There is an interesting discussion at the ForChicanoStudies Wiki about CSUN and Chicano studies, particularly an interesting discussion by a very famous Chicano Studies professor about the relationship at CSUN between Chicano Studies and history.
I've always had a tenuous relationship with Chicano Studies and the CS students. As a TA I often heard complaints from CS students about the history professors (three "Latino" and two "Anglos") and how they didn't teach the REAL history: Japanese envoys to the Aztec empire, Aztlan in south Texas or San Diego, Emiliano Zapata's power to speak with animals, unbroken lineages of Mexica shamans, etc. Living in family student housing we hung out with lots of CS students who refused to take history courses on Latin America because they felt history lacked a sense "struggle" or sympathy with the Chicano power movement. I suppose what really got my attention most was a young woman born in Honduras that was in one of my sections I was a TA for. She figuratively hit the wall during the section on early twentieth-century race and how she was tired of being (her words) "run over" by Chicano Studies students because she refused to self-identify as Chicano. She even recounted an ugly incident when she told another student she was "no damn Aztec and neither was he" since his last name was Pech and his family came from Merida. He did not take that well.

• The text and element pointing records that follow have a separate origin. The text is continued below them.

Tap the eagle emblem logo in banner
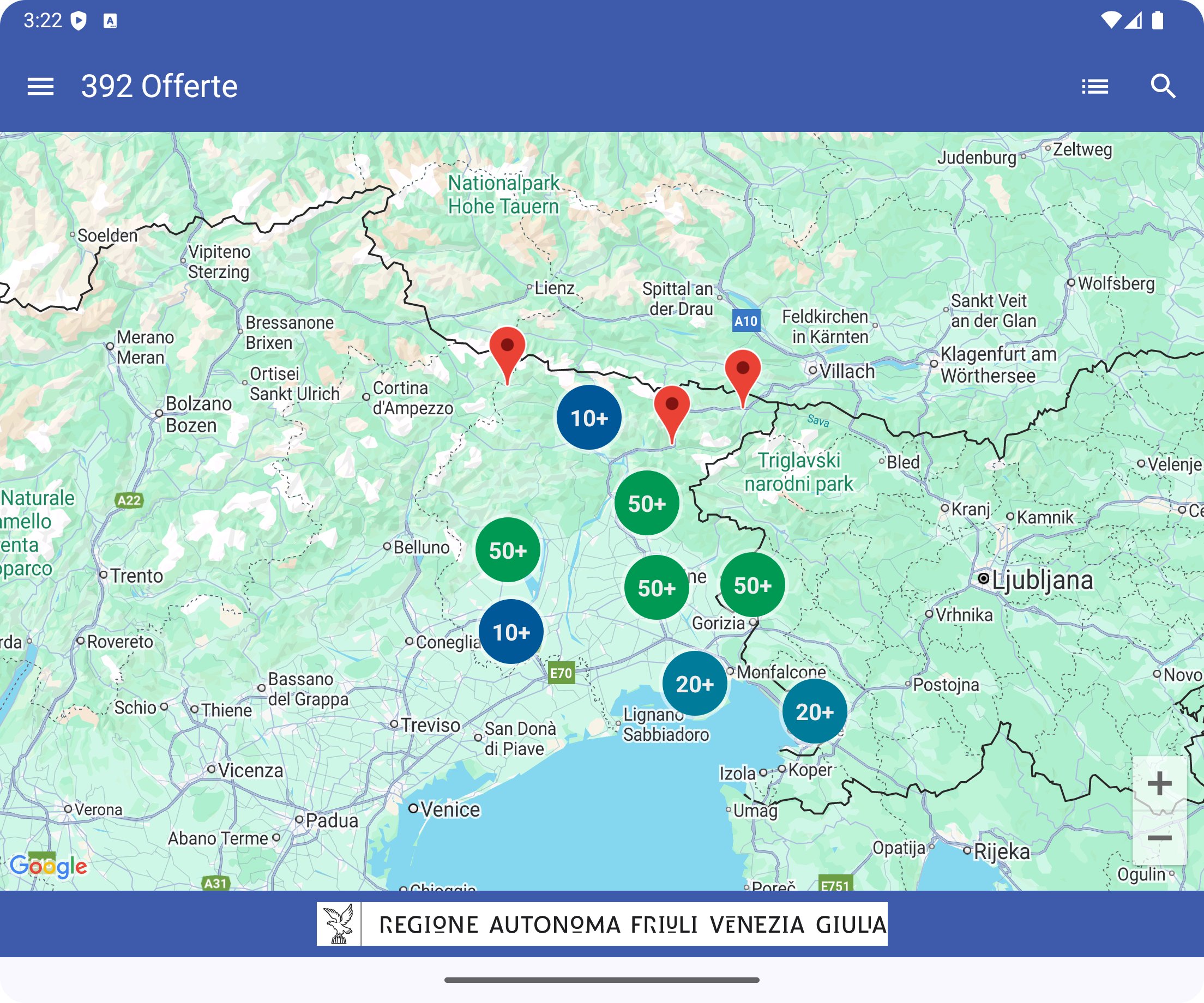 [x=339, y=924]
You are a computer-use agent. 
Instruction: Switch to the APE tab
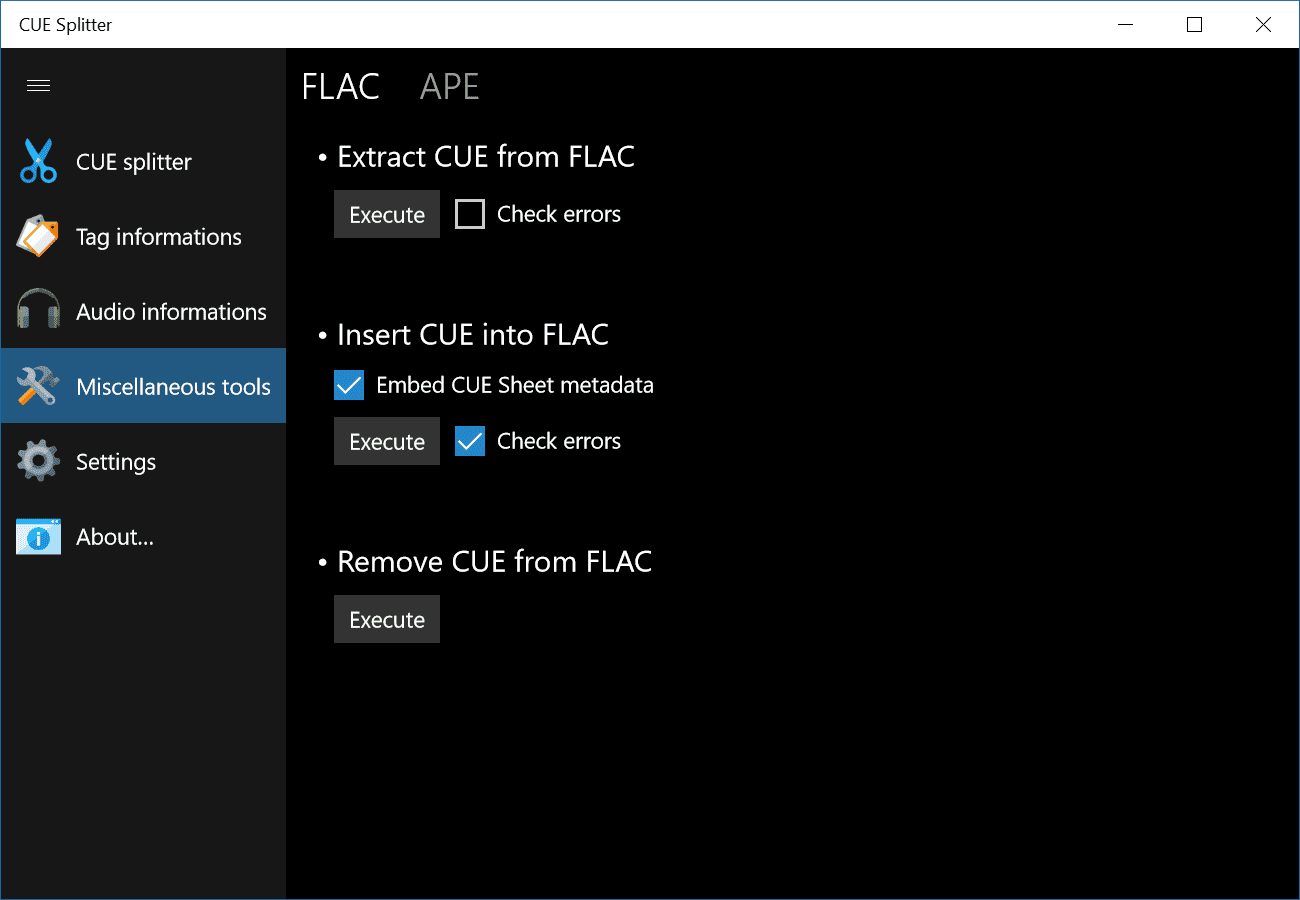pyautogui.click(x=449, y=87)
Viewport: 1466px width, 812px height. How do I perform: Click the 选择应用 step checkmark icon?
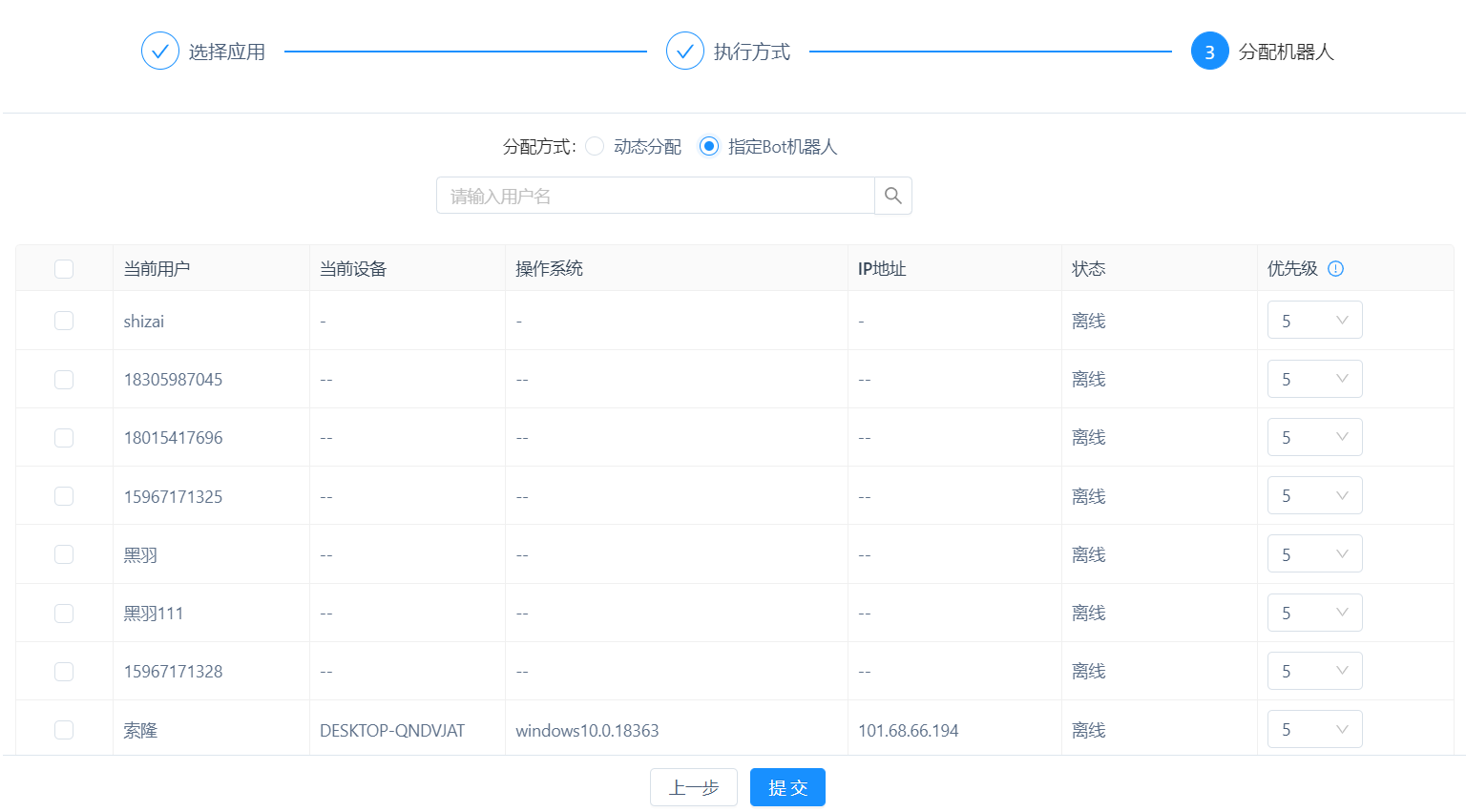[x=160, y=52]
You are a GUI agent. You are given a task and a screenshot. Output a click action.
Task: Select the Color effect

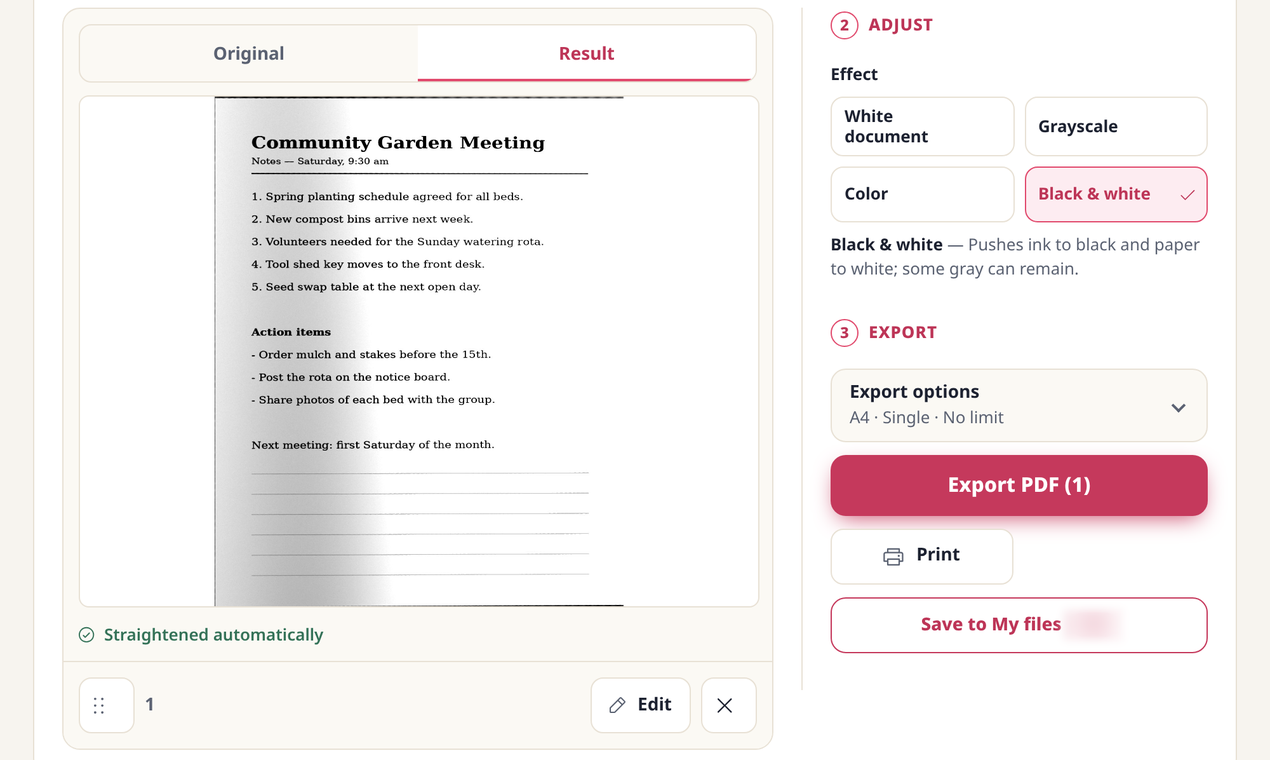pyautogui.click(x=922, y=194)
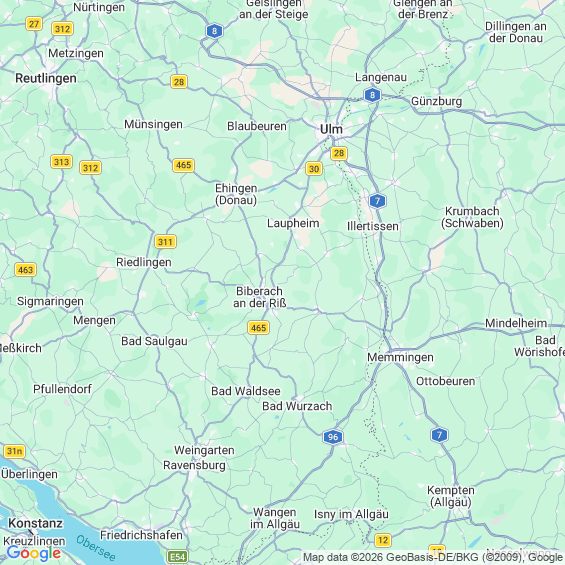565x565 pixels.
Task: Click the Konstanz city label
Action: 36,523
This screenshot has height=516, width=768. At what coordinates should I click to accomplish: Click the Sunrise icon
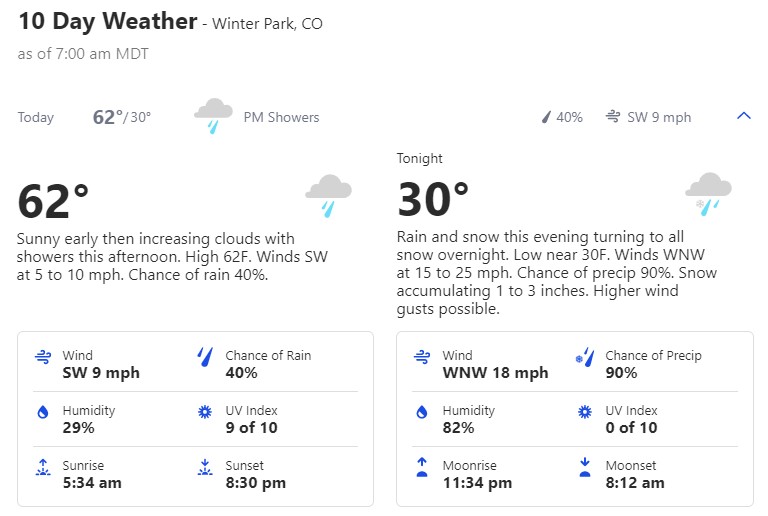click(43, 468)
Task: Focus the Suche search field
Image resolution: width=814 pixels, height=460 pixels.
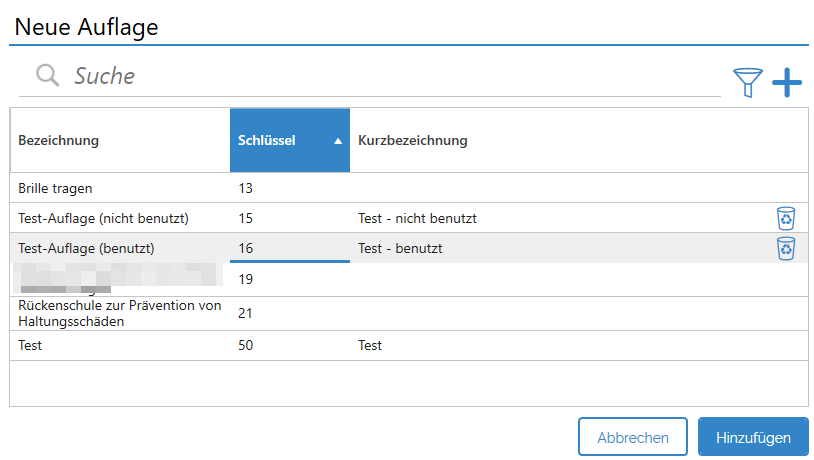Action: pyautogui.click(x=390, y=76)
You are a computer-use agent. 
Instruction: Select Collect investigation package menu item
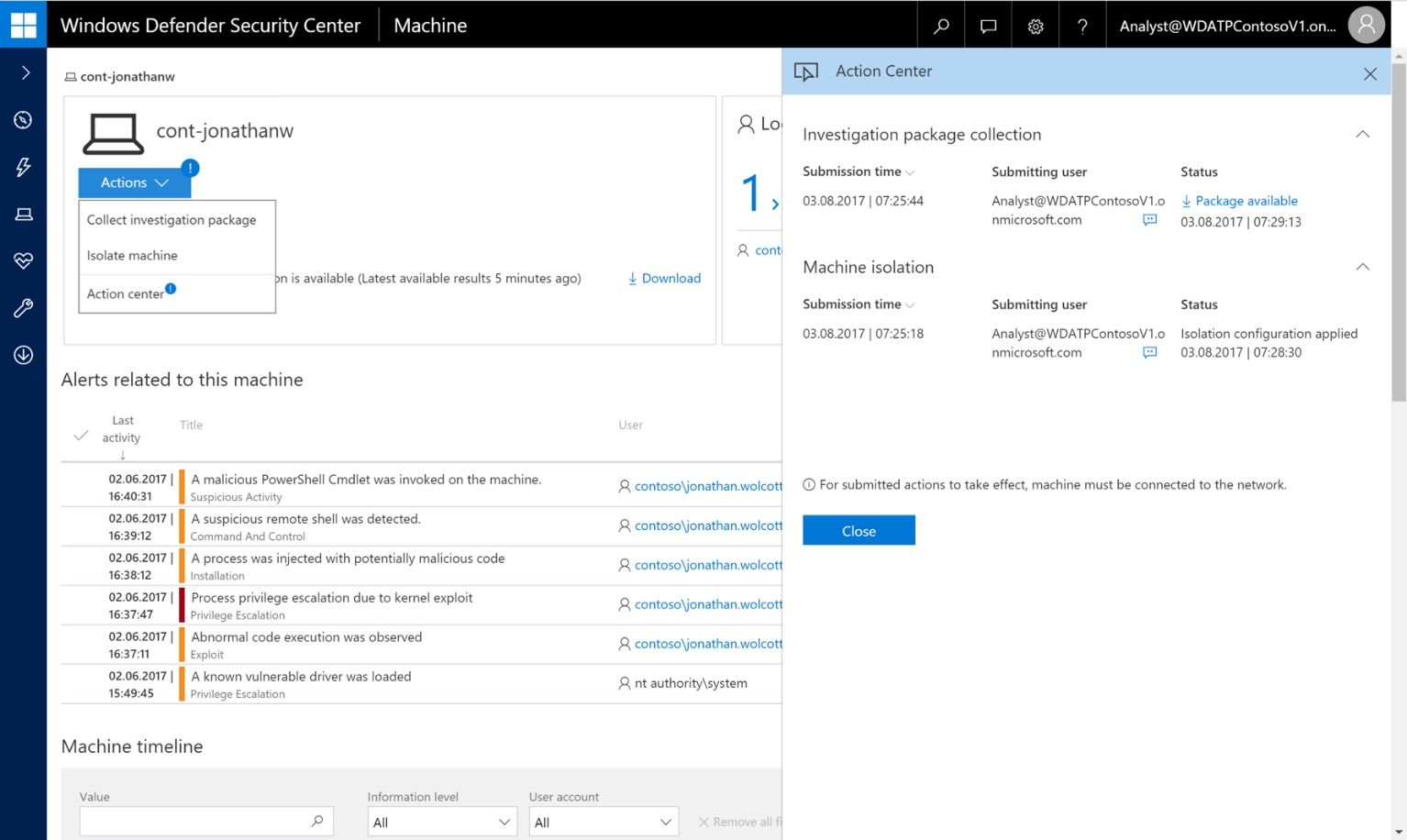click(172, 220)
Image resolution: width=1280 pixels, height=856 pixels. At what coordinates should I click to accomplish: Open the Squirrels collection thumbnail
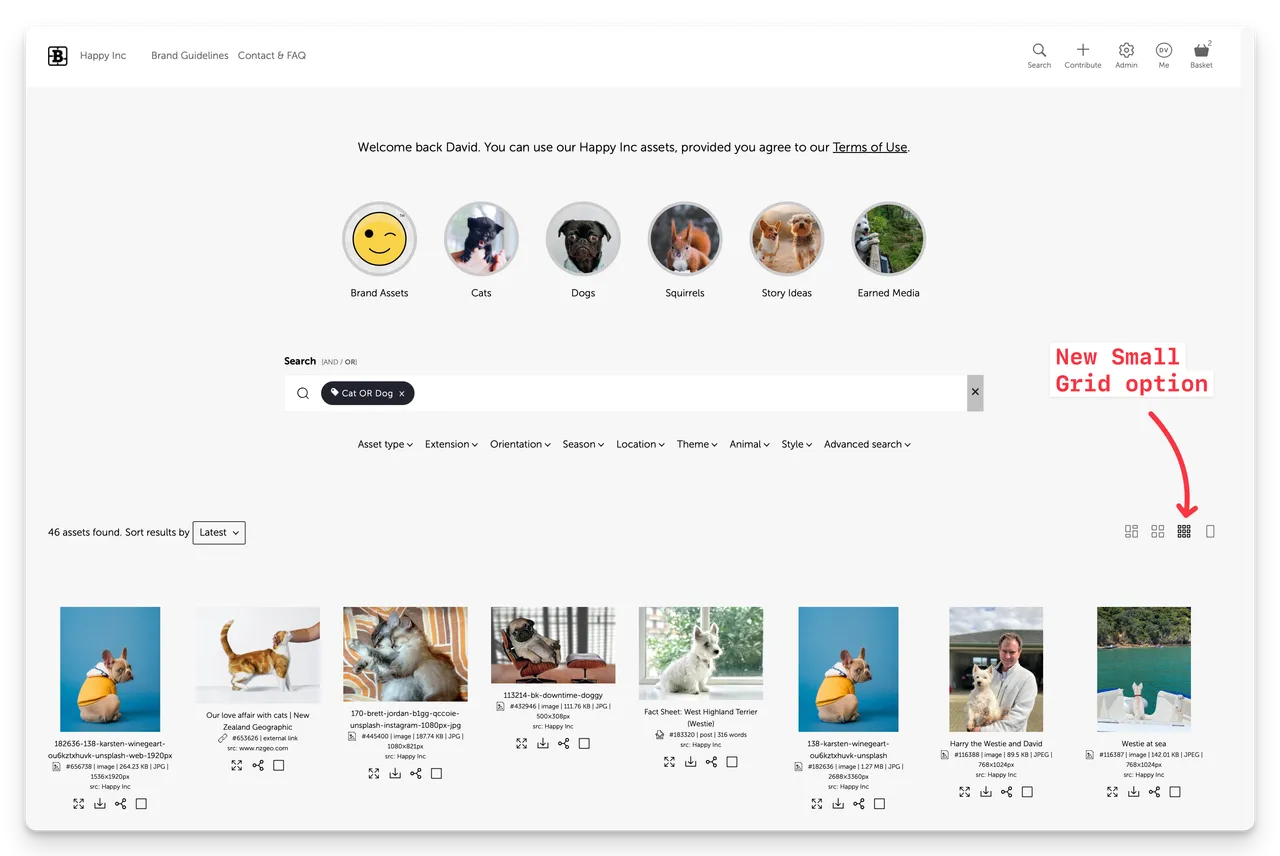pyautogui.click(x=685, y=240)
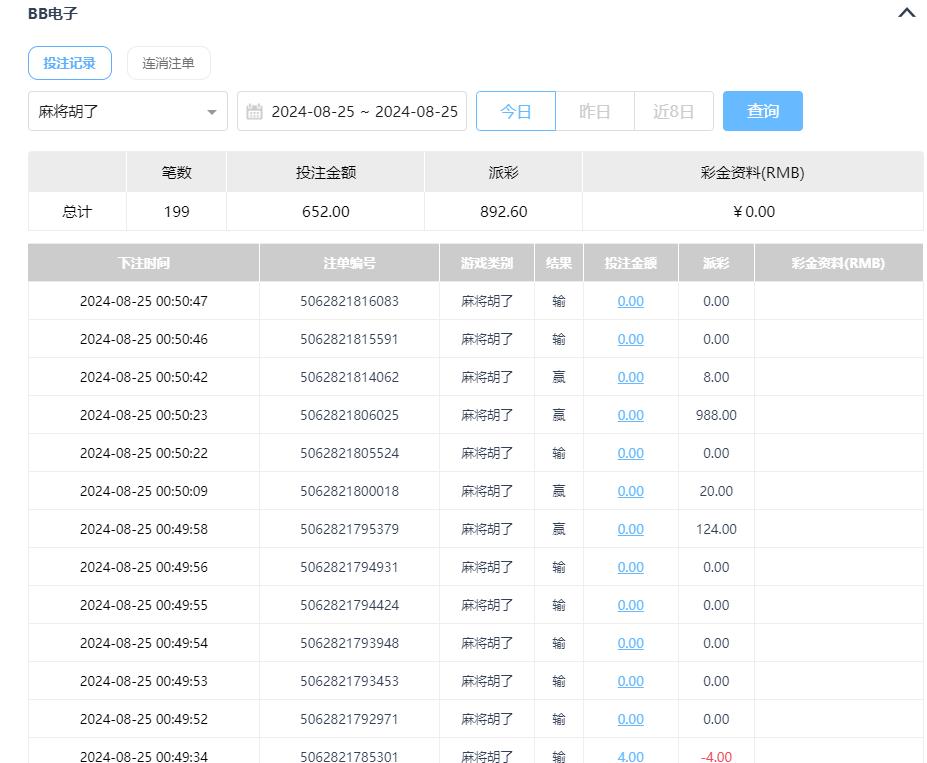Open the 麻将胡了 game dropdown

click(x=128, y=111)
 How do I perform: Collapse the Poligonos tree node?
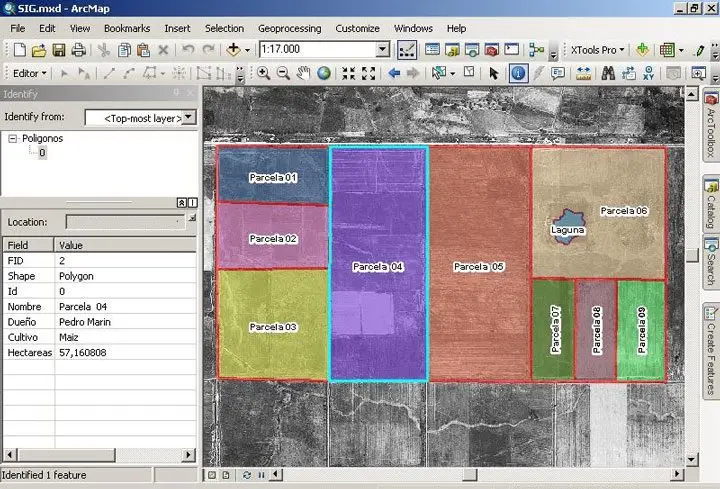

On the other hand, now that I am teaching my own courses in a place with no Chicano Studies, I really wish it was here so that the students would come with a stronger sense of identity.
Anyway, my experience is completely anecdotal and most certainly over-reaches, but my particular experience has left me with a couple thoughts. I think all-in-all history departments need to take Chicano history far more serious than they do - even the Latin Americanists. Teachers of US history most certainly need to, and World Historians could certainly find a fruitful area of comparison. On the other hand, CS needs to take Latin American history more seriously than they do at times, and broaden horizons beyond Mexico (and maybe Guatemala) and embrace study of the region as a whole - even beyond the more popular areas of art, literature, and music.